WORK ITEM = In the records, each line holding "language" must be reported.

INFORMATION GIVEN =

****************************************

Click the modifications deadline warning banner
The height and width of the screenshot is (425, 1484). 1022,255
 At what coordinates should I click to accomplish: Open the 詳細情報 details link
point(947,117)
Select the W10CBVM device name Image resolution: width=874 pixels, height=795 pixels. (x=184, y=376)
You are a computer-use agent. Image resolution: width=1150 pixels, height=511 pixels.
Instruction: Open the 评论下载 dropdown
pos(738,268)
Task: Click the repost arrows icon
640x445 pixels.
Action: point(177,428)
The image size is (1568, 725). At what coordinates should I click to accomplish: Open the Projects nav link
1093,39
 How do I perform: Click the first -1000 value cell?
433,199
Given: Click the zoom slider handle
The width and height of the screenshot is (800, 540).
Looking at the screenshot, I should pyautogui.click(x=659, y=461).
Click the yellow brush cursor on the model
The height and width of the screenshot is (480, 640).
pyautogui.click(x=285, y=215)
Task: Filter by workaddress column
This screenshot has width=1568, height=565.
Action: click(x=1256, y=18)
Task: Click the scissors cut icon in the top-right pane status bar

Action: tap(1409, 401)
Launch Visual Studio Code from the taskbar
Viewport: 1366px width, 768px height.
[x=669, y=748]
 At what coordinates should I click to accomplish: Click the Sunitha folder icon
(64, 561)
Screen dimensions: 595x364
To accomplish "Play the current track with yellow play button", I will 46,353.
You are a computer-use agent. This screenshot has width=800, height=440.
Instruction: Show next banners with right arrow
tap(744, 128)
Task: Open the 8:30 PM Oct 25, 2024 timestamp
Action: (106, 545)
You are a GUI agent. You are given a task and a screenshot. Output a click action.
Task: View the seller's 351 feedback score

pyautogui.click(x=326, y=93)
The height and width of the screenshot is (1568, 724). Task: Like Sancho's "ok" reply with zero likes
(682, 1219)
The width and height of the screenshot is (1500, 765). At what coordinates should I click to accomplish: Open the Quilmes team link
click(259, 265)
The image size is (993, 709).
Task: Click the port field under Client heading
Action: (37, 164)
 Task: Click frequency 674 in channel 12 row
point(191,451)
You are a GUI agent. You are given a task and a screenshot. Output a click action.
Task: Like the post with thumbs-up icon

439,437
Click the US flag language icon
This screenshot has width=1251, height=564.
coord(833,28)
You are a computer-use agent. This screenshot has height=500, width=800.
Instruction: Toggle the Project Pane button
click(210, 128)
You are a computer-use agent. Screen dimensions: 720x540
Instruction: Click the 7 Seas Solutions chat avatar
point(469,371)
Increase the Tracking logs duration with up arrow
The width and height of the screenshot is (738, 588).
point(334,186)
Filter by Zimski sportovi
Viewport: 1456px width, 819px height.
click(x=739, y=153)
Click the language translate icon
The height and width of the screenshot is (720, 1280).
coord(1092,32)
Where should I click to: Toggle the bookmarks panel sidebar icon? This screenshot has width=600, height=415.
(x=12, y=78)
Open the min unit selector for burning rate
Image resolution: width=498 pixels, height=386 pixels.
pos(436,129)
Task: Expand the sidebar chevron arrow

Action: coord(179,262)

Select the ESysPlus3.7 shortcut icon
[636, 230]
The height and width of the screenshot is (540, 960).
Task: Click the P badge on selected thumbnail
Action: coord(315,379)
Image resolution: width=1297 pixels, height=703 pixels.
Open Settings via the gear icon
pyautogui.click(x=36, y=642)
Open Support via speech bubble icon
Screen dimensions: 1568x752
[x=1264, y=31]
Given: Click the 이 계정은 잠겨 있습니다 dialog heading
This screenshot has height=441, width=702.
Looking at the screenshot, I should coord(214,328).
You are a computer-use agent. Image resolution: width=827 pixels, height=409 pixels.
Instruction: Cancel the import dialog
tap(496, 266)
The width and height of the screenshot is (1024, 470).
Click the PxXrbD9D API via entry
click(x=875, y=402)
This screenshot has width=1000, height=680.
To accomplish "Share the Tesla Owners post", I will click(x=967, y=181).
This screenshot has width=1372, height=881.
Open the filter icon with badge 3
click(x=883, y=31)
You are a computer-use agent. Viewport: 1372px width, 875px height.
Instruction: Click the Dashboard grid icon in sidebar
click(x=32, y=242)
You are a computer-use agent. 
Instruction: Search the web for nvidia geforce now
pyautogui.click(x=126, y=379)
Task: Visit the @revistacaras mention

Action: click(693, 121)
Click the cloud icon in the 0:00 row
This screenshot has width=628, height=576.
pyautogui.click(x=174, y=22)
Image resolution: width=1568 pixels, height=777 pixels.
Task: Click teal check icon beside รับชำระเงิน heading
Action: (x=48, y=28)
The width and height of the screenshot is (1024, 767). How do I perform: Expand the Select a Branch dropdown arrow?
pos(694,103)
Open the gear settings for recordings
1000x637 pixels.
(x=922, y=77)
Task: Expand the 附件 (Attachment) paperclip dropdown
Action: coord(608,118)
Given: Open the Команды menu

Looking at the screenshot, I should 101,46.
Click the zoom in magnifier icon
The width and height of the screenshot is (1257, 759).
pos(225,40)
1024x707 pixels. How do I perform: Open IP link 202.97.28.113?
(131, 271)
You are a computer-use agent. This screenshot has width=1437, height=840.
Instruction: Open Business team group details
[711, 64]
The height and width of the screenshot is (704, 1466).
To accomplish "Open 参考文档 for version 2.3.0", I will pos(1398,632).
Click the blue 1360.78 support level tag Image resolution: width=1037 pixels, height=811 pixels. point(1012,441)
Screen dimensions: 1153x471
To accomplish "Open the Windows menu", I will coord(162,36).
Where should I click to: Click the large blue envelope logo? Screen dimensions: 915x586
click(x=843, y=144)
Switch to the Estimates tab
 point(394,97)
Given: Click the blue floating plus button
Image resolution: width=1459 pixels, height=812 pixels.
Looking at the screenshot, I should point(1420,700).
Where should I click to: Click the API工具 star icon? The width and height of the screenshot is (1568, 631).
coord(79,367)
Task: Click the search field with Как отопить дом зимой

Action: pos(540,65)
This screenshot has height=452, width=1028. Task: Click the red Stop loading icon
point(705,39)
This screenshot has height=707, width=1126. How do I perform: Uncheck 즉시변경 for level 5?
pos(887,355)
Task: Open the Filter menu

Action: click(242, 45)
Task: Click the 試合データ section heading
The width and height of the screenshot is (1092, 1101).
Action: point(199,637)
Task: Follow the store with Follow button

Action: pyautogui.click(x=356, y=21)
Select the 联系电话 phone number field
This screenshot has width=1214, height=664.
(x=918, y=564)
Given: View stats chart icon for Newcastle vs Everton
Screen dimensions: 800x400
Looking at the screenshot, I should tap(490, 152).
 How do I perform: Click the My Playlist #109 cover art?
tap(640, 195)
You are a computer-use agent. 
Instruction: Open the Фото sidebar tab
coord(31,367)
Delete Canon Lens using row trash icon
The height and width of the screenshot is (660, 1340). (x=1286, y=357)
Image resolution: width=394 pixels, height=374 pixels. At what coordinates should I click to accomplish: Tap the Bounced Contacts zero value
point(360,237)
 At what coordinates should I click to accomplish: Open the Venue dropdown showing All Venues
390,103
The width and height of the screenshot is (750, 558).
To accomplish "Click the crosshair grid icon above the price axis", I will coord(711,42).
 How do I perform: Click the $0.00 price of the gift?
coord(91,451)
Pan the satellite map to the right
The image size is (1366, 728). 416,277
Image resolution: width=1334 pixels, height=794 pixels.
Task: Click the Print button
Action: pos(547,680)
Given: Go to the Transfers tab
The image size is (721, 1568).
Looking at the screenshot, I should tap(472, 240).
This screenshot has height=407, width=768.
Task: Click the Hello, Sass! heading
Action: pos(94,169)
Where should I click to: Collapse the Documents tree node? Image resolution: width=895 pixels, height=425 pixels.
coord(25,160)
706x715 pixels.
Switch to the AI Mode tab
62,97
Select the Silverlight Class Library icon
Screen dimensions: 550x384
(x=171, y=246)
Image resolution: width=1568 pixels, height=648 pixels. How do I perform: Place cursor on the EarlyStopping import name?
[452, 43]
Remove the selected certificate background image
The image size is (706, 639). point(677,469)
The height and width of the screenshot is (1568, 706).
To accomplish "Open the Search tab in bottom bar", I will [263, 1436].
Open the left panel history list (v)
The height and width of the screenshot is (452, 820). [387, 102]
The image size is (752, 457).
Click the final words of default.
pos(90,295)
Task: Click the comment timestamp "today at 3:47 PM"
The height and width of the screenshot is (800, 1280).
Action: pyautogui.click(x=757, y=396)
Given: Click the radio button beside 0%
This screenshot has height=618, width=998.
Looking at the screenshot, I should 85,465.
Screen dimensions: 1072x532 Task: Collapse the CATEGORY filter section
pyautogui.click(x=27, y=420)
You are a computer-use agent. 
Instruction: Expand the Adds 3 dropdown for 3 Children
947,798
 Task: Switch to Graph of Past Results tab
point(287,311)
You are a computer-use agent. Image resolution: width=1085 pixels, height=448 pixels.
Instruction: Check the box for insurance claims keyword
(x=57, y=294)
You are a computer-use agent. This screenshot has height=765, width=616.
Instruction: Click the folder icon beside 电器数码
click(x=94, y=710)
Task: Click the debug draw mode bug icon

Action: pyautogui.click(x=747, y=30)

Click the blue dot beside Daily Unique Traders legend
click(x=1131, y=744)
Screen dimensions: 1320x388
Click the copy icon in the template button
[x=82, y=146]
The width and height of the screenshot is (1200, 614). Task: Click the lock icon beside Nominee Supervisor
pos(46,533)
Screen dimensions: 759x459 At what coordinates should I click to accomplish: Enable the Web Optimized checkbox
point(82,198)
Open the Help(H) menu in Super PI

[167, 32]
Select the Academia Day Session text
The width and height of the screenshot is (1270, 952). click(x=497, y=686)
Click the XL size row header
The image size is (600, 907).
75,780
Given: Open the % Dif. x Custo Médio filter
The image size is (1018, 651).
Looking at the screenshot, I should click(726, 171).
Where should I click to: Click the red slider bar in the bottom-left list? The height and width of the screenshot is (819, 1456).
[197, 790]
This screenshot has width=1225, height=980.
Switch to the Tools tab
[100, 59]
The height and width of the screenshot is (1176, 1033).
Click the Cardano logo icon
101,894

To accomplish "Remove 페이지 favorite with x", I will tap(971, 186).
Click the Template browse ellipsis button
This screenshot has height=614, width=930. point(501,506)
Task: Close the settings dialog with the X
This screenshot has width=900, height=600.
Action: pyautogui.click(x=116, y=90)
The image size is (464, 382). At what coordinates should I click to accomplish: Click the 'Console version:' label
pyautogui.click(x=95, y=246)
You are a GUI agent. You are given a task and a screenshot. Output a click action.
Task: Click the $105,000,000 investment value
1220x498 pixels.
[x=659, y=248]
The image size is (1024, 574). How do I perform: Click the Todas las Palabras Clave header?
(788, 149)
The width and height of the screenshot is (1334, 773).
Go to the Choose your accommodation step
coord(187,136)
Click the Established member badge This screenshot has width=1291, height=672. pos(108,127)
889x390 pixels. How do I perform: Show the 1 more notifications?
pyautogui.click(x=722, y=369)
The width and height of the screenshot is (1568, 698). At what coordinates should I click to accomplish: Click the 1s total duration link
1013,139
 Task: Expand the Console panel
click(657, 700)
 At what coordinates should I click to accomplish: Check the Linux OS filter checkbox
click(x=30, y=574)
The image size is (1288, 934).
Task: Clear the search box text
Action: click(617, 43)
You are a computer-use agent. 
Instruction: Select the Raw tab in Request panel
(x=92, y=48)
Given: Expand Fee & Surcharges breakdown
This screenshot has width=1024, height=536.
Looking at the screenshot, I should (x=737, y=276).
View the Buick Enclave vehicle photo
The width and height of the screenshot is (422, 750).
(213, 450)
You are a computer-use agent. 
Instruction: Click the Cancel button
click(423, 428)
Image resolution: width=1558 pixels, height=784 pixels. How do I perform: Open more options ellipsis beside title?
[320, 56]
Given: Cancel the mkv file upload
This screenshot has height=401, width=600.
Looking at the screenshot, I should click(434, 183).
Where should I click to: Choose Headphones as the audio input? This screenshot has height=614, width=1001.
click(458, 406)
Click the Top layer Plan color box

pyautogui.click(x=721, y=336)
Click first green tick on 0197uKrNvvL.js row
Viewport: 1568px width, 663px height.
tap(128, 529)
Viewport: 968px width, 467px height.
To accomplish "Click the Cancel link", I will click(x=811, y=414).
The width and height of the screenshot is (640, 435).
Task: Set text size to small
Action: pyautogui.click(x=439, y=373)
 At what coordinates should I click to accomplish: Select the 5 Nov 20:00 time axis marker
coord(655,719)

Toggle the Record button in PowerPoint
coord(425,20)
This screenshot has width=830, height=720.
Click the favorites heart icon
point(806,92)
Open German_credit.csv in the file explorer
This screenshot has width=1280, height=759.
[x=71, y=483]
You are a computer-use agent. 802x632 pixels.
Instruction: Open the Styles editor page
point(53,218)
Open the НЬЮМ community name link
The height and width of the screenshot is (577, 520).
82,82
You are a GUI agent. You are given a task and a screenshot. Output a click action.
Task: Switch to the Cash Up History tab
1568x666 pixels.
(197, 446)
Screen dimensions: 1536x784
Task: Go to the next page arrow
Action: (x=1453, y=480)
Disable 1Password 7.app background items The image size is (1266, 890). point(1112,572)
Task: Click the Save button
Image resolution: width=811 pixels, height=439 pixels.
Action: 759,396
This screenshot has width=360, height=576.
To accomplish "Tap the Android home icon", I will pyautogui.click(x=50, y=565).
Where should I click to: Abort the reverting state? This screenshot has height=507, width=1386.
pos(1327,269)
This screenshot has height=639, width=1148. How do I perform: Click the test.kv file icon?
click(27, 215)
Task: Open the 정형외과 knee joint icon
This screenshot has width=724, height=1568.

****************************************

SOLVED EXERCISE =
Click the US flag language icon
Click the language translate icon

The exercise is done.